-- PROBLEM DESCRIPTION --
Extend the interview with the shortlisted novelist Mohammed Maazuz, picking up right after its last sentence.

Interview with shortlisted author Mohammed Maazuz
Where were you when the shortlist was announced and what was your reaction?
I was on the road between Rabat and Casablanca when I received the news that my novel had reached the shortlist. At that moment I felt an added motivation to continue seriously with novel writing. The shortlist of the Prize has given me a sense of responsibility and obligation, in my creative practice, to produce work of quality which adds something new to the form. There should be a conscious re-framing of worldview, which serves contemporary human beings and brings them relief and refreshment aesthetically.
When did you begin writing What Sin Caused Her to Die? and where did the inspiration for it come from?
I began writing What Sin Caused Her to Die? immediately after the end of the sixteenth conference of the Arab Thought Foundation in Dubai in January 2017. I was one of the speakers at the conference. During the main and subsidiary events where intellectual, literary and media-related topics were discussed, I realised that the participants felt a profound psychological pain, symptomatic of the immense pain and deep, bleeding wound of Arabs as a whole, in a homeland which has almost lost its appearance and identity, having been overwhelmed by terrible internal conflict and divisions which threaten a possible hellish future. I felt that a dialogue with this pain and making sense of this wound could only happen through passionate and intimate reading, through philosophy and ideas of being.
During this conference, a multi-lingual female participant asked me about the possibility of achieving a different sense of freedom and a new mindset for a new generation of Arabs, unlike the damaged generation preceding it. I looked at her as she was talking and waving her hands. Her index fingers were tattooed with “passion, ardour”. I asked her about the meaning of the tattoo and she said that the reason could be philosophical and existential. At that moment I wondered whether the reason we have suffered these awful failures is because we have neglected philosophy, music and our sense of being.
I pondered this and left the conference, and thus came the spark of inspiration for writing What Sin Caused Her to Die?
Did the novel take long to write and where were you when you finished it?
It took a year, as I moved between Paris, New York, Rabat and my hometown of Oujda in the east of Morocco, on the border with Algeria.
Tell us about the symbolism of the main characters (Raheel, her husband Khalid and her parents Abdullah and Rasheel).
Raheel’s character symbolises the continuation of the resistance of ugliness and injustice through beauty, since poetry and music are open spaces where humans can find themselves and re-assert their humanity through their inner being, the source of love and goodness.

-- GIVEN DATA --
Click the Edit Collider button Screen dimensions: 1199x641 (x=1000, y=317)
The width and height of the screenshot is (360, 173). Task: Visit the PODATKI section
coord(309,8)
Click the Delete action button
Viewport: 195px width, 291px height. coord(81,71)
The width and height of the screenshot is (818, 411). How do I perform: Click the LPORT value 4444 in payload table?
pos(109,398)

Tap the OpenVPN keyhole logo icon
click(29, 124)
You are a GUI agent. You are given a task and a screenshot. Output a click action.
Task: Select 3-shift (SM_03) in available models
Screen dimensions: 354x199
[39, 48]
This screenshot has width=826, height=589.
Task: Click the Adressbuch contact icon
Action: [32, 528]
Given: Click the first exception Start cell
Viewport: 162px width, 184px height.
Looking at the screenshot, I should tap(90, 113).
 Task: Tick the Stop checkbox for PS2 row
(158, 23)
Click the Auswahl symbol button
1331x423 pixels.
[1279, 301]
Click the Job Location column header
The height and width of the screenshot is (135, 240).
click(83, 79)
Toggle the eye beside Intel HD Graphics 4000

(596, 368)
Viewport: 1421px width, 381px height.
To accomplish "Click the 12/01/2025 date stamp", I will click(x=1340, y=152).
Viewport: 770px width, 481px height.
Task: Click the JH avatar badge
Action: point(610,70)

-- EXPECTED ANSWER --
Abdullah, Raheel’s father, symbolises our need to look at things from a philosophical point of view and for wisdom, in order to return to logic and dialogue, and to hold onto justice, human rights and moderation.
Rasheel, Abdullah’s wife, symbolises the collapse of the Arab mind and being, when she collapses and decides to withdraw from a world she considers irredeemably sick. This is represented by her suicide and abandoning of her husband and daughter.
Khaled, Raheel’s ex-husband, symbolises the withdrawal of the Arab enlightened elite from the battle for freedom, justice, modernity and democracy. This elite has selfishly drawn back, seeking excuses which are unconvincing to justify its quest for benefits from those in power.
Would you describe it as an optimistic novel?
Despite all this, What Sin Caused Her to Die? is an optimistic novel, since it paints a picture of a world where love, toleration and brotherly feeling may exist, a world wide enough for all human beings, without wars and ugly deeds. It exists everywhere that philosophy, truth, beauty and goodness are found.
How have readers and critics received it?
Critics have praised it warmly. There was a book signing at the Casablanca International Book Fair immediately after its publication in 2018 and reviews in the Moroccan press. There was also a programme about it on the Moroccan cultural TV show Masharif. There were reviews in the Egyptian paper Akhbar al-Adab, the Emirati Al-Ittihad paper and the Jordanian online paper Hafriyyat.
What is your next literary project?
At the moment I am planning an allegorical, philosophical novel, which explores the maladies of human beings and the world, the terrifying destinies of a world undergoing alarming change, where people are gradually losing their humanity to non-human entities.